PROMPT: In the data below, find every line with the string "link" and pull it out.

DATASET RECORDS:
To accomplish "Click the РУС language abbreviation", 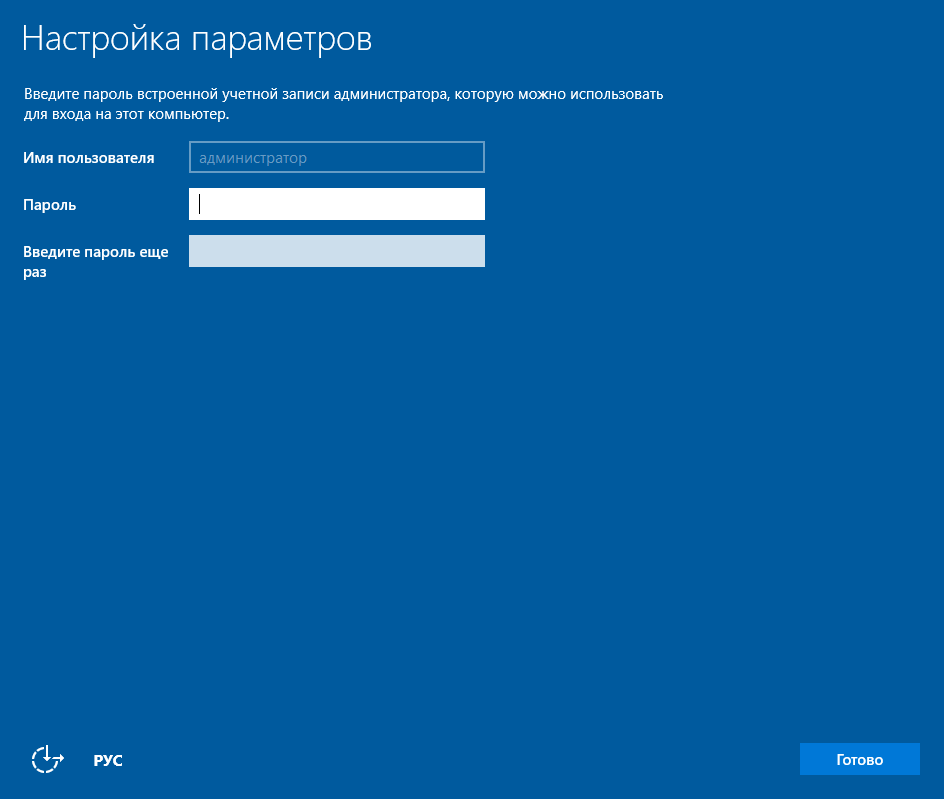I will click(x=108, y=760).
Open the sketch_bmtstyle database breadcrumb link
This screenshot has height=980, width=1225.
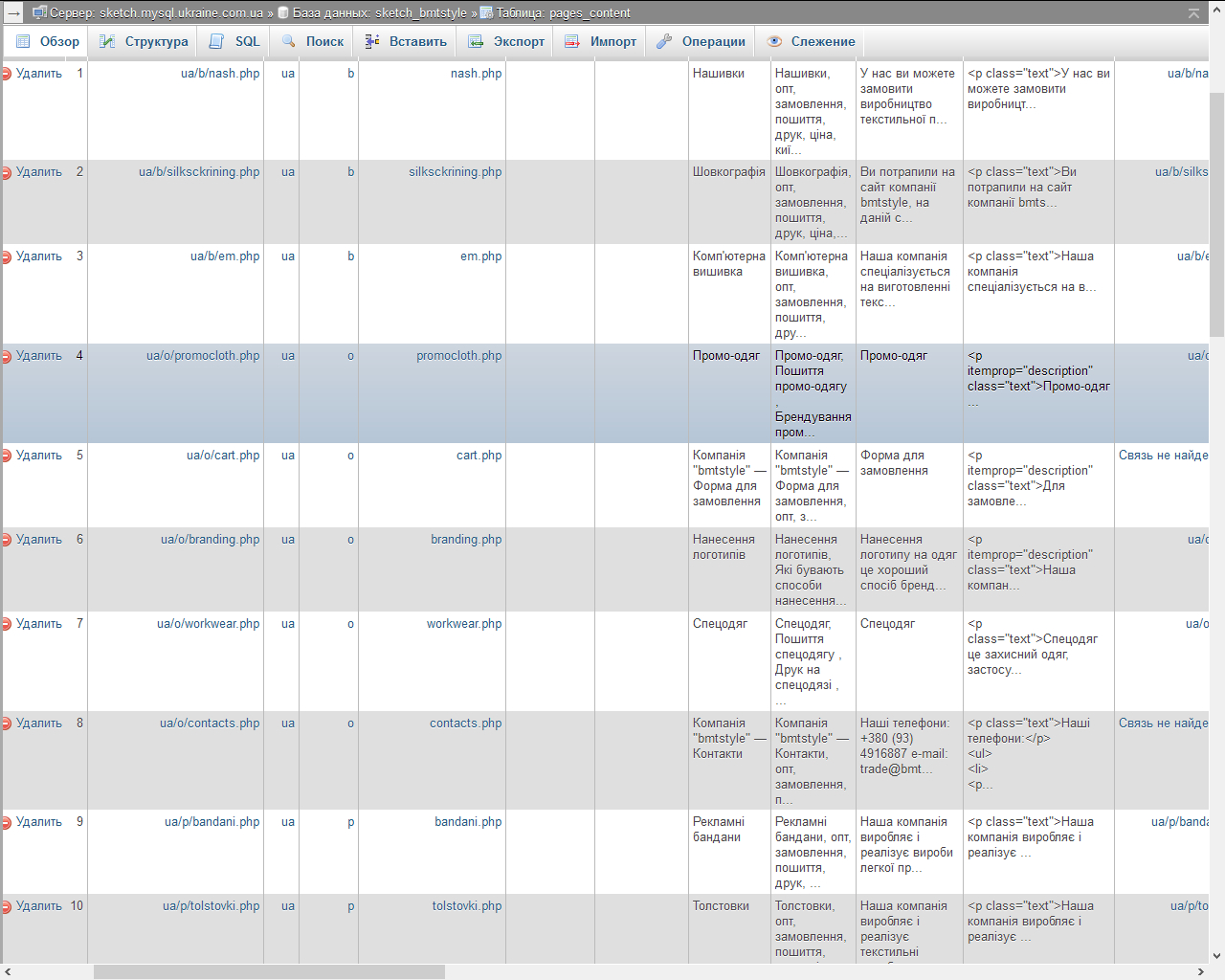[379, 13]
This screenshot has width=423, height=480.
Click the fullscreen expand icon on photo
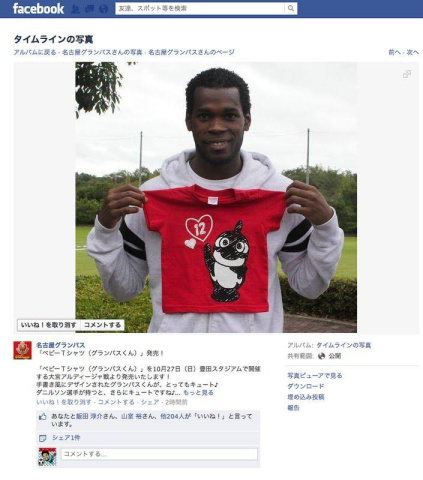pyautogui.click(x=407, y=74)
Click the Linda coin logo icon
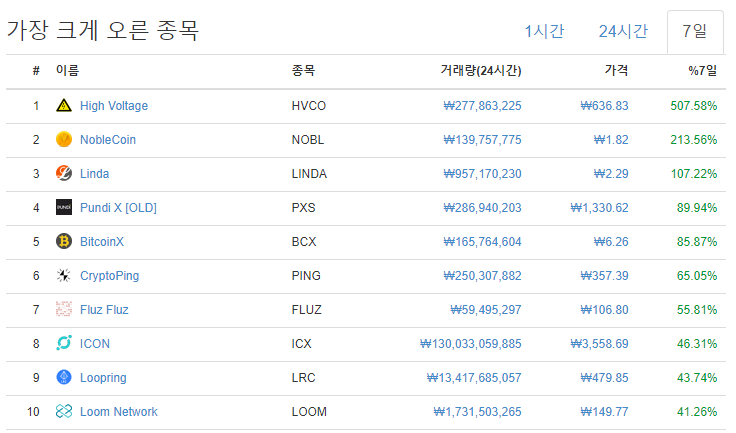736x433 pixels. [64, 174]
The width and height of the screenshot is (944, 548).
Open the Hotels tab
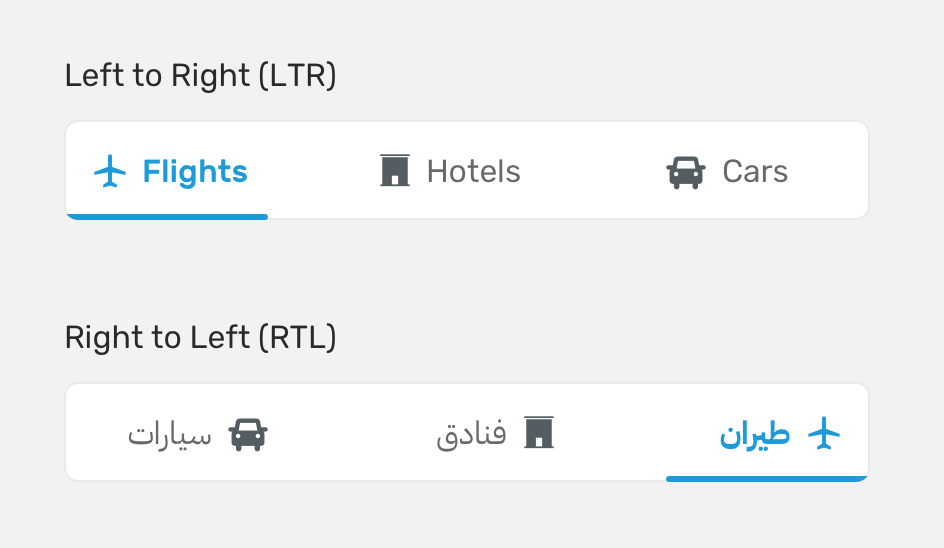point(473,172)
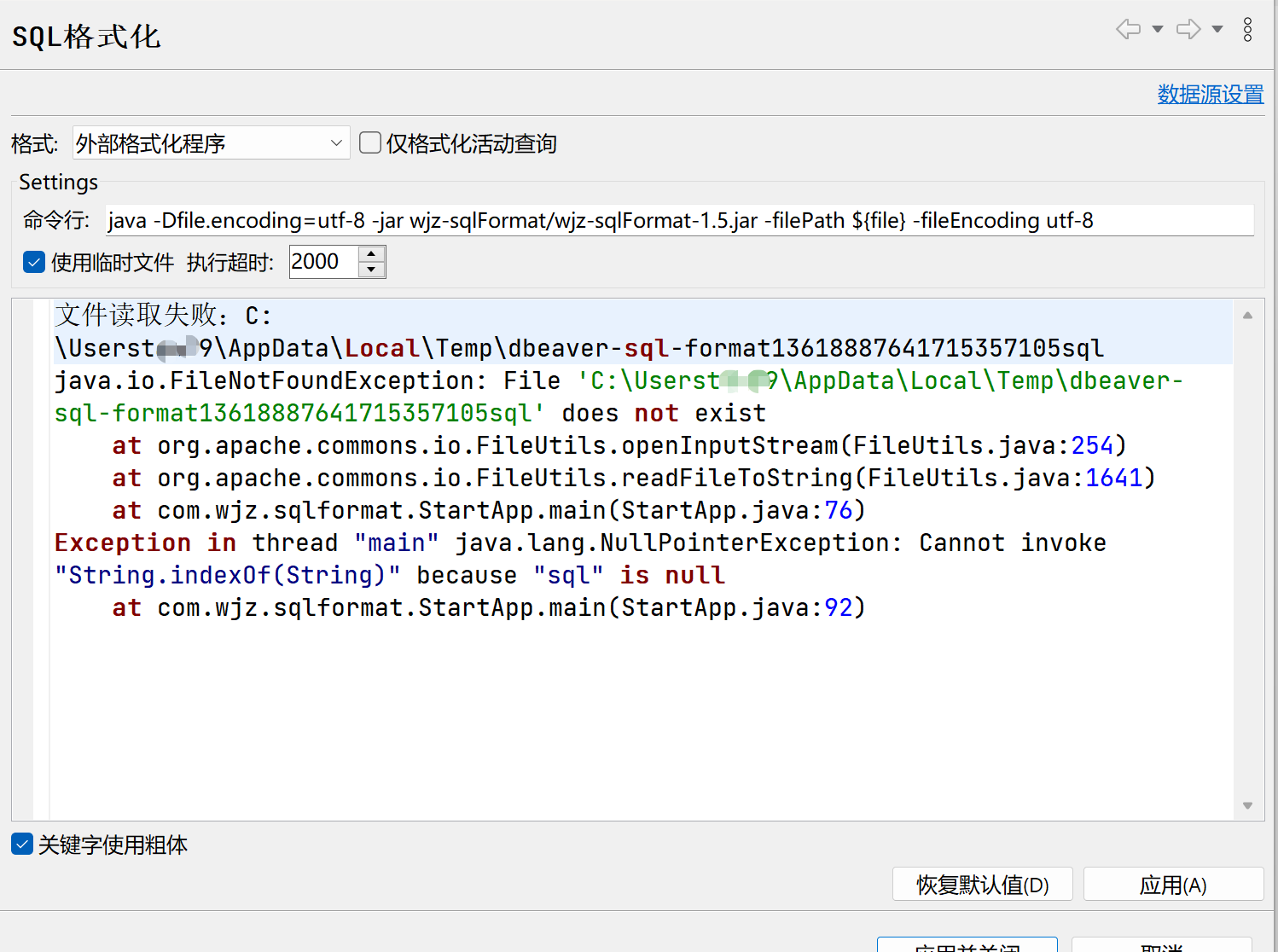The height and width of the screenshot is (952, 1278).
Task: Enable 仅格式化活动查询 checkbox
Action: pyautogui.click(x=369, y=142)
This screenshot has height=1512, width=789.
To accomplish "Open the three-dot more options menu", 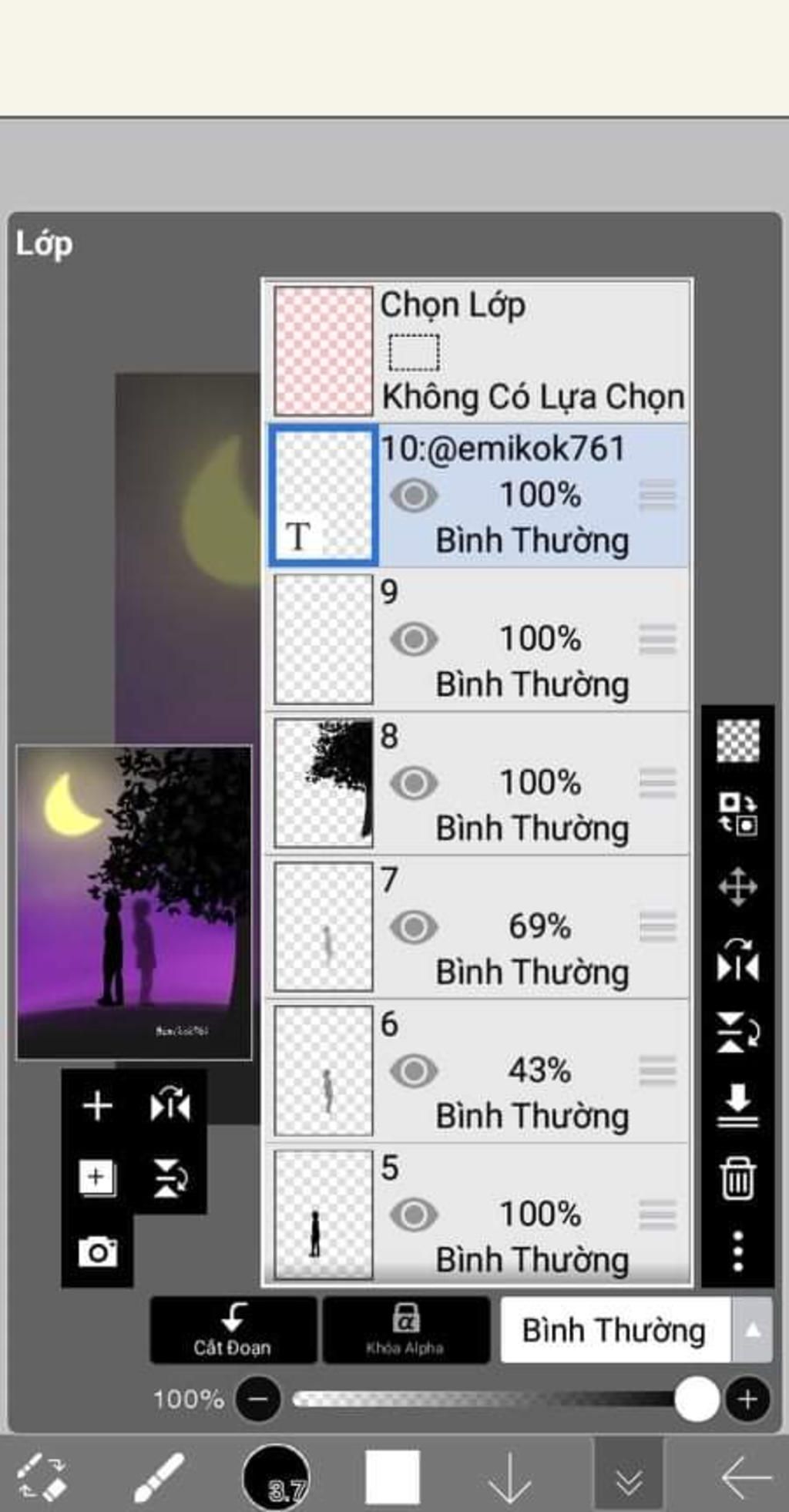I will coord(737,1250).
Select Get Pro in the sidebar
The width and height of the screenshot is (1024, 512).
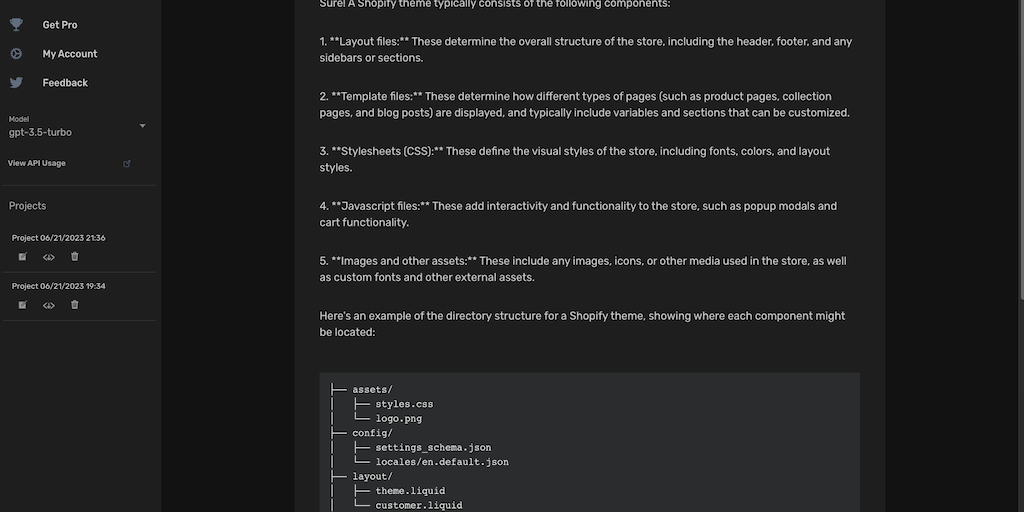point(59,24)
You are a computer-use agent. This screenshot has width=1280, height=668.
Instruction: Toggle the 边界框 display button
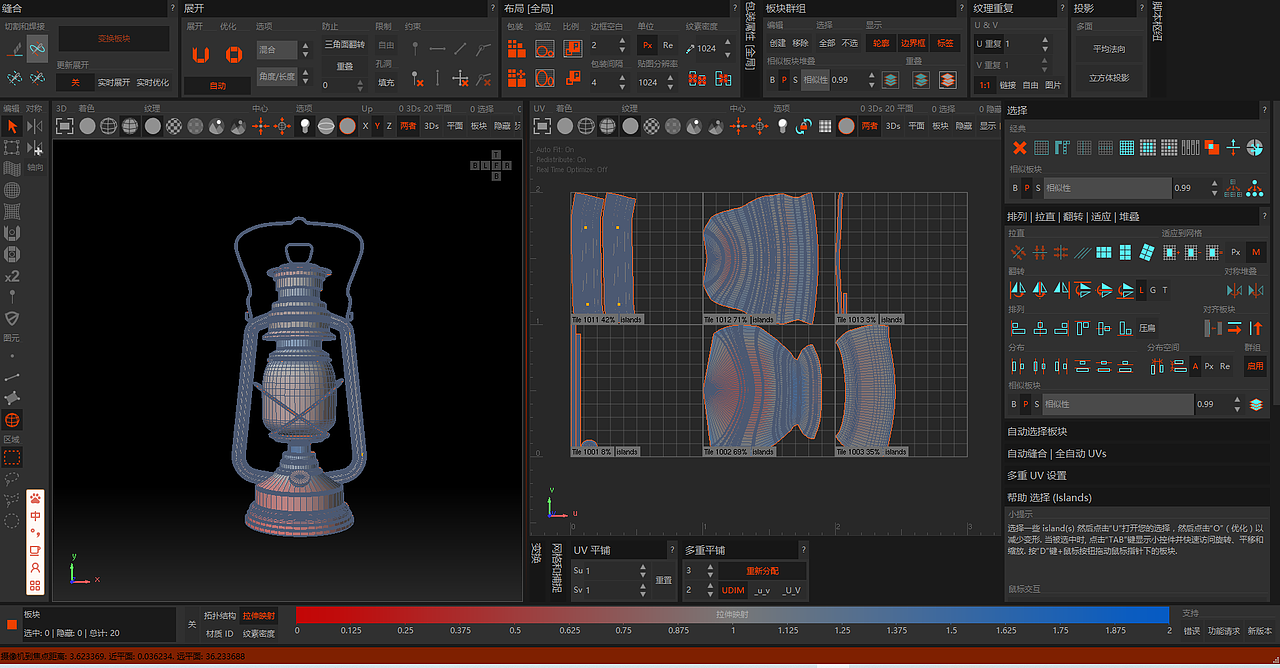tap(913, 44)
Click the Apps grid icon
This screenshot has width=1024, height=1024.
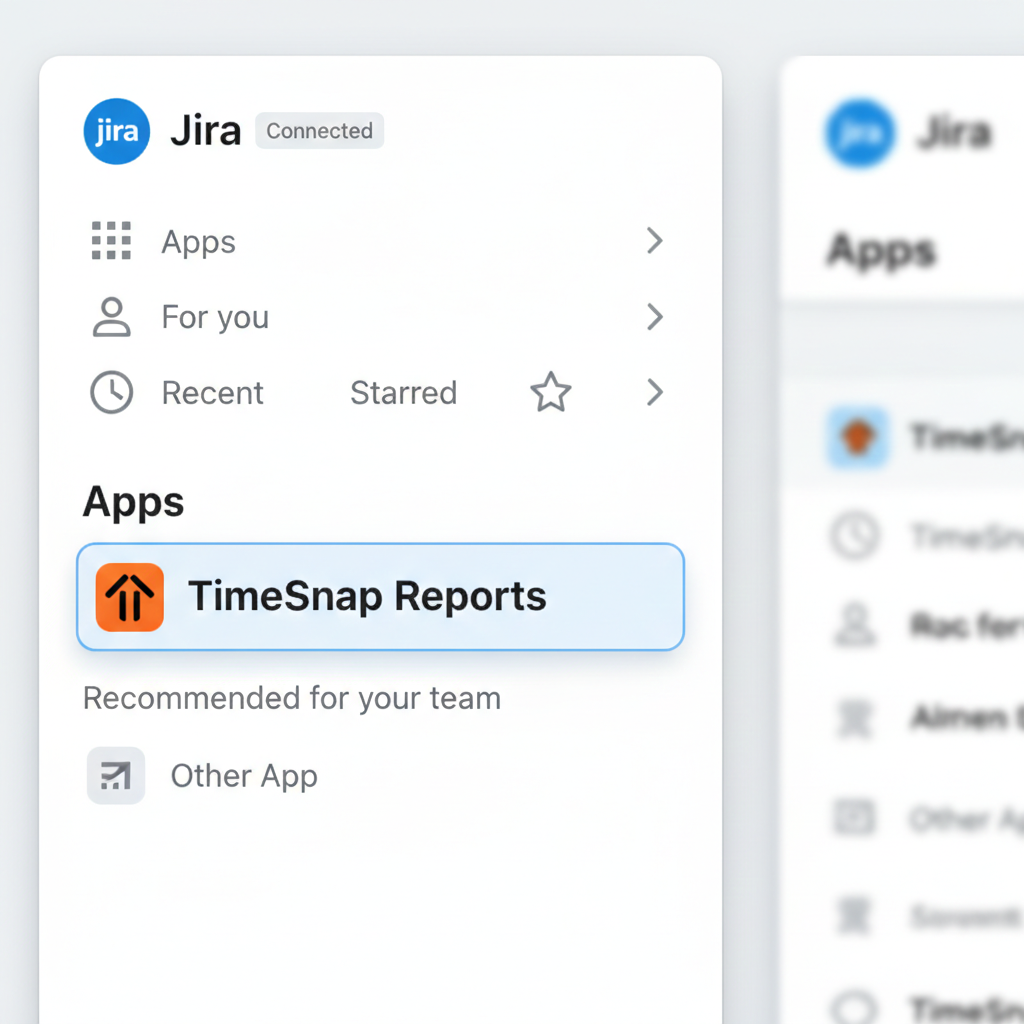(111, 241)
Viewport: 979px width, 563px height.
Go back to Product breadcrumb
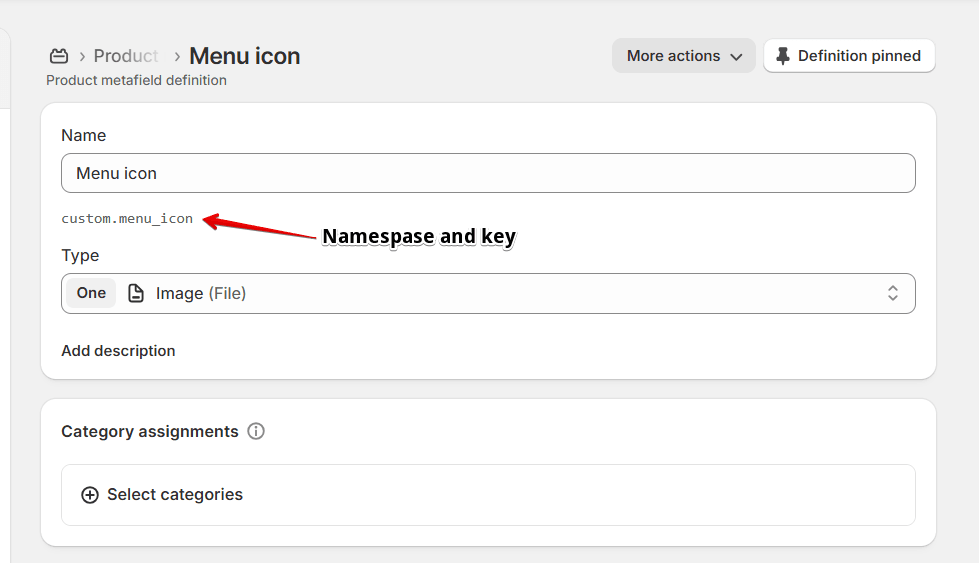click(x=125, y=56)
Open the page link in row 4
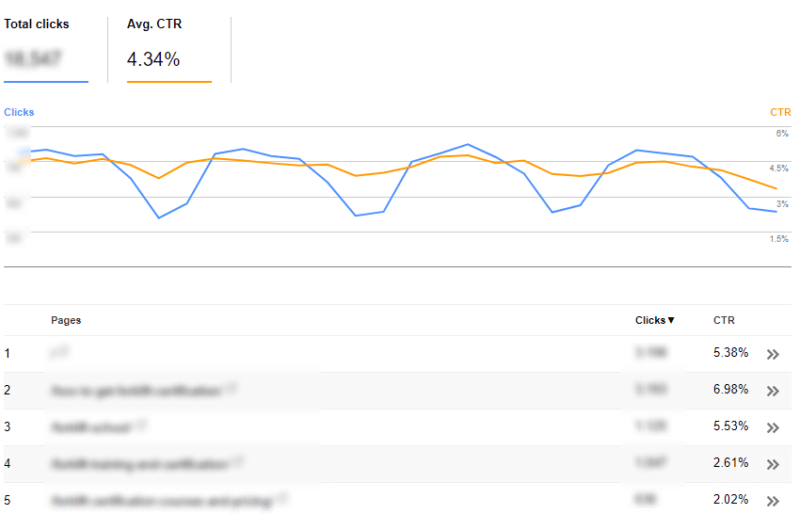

ANSWER TO THE EXERCISE:
Open the sketch_bmtstyle database breadcrumb link
Open the page link in row 4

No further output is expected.